### [Task goal]
Please, in the data that follows, copy exactly the lines from the line with "You are a computer-use" through the last one, both included. Do not include pictures.

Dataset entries
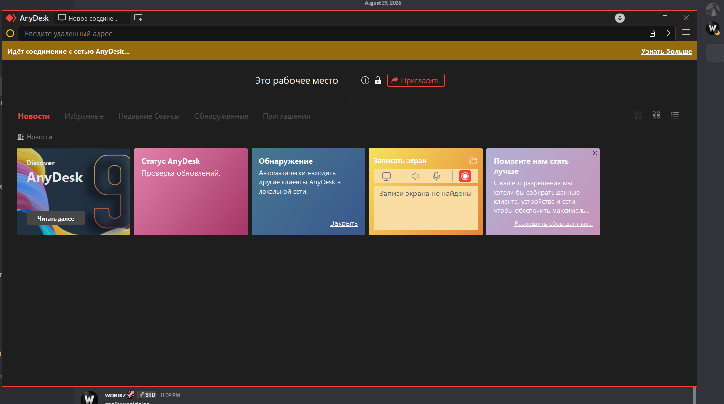This screenshot has width=724, height=404.
Task: Open the file transfer icon beside the address bar
Action: [x=652, y=33]
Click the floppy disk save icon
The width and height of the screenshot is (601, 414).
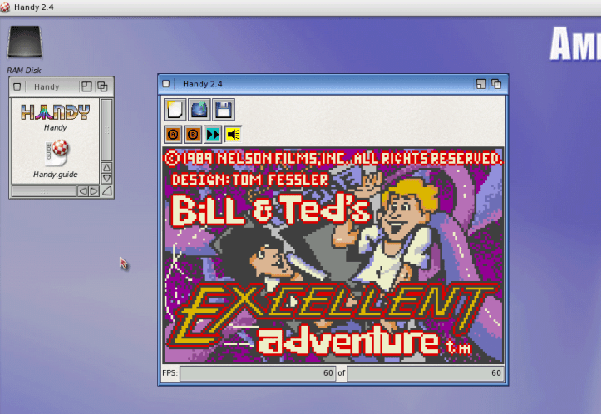tap(223, 110)
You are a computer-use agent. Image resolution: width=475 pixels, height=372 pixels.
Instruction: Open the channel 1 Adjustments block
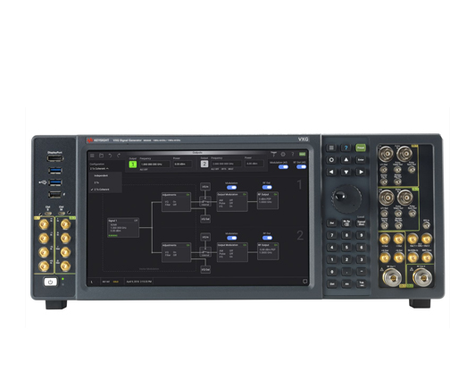pos(176,202)
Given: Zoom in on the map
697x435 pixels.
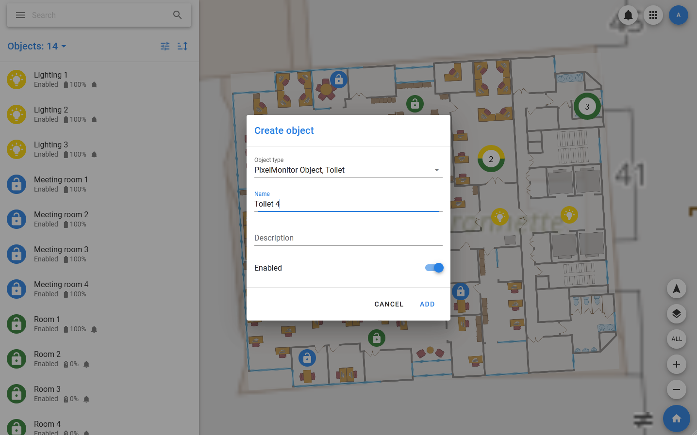Looking at the screenshot, I should (677, 364).
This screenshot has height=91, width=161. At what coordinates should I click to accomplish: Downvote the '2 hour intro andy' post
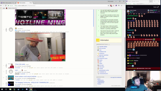pyautogui.click(x=6, y=67)
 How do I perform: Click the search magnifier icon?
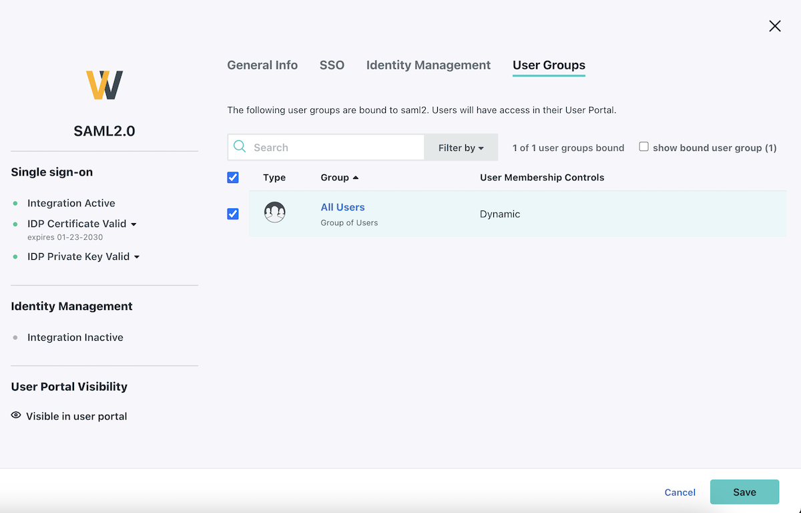[240, 147]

### [Solution to the problem]
You are a computer-use agent. Image resolution: width=475 pixels, height=372 pixels.
Instruction: Open the channel 1 Adjustments block
pos(176,202)
Given: Zoom in on the map
697x435 pixels.
Looking at the screenshot, I should (677, 364).
This screenshot has height=91, width=161. At what coordinates should I click to accomplish: Downvote the '2 hour intro andy' post
pyautogui.click(x=6, y=67)
 How do I perform: Click the search magnifier icon?
[240, 147]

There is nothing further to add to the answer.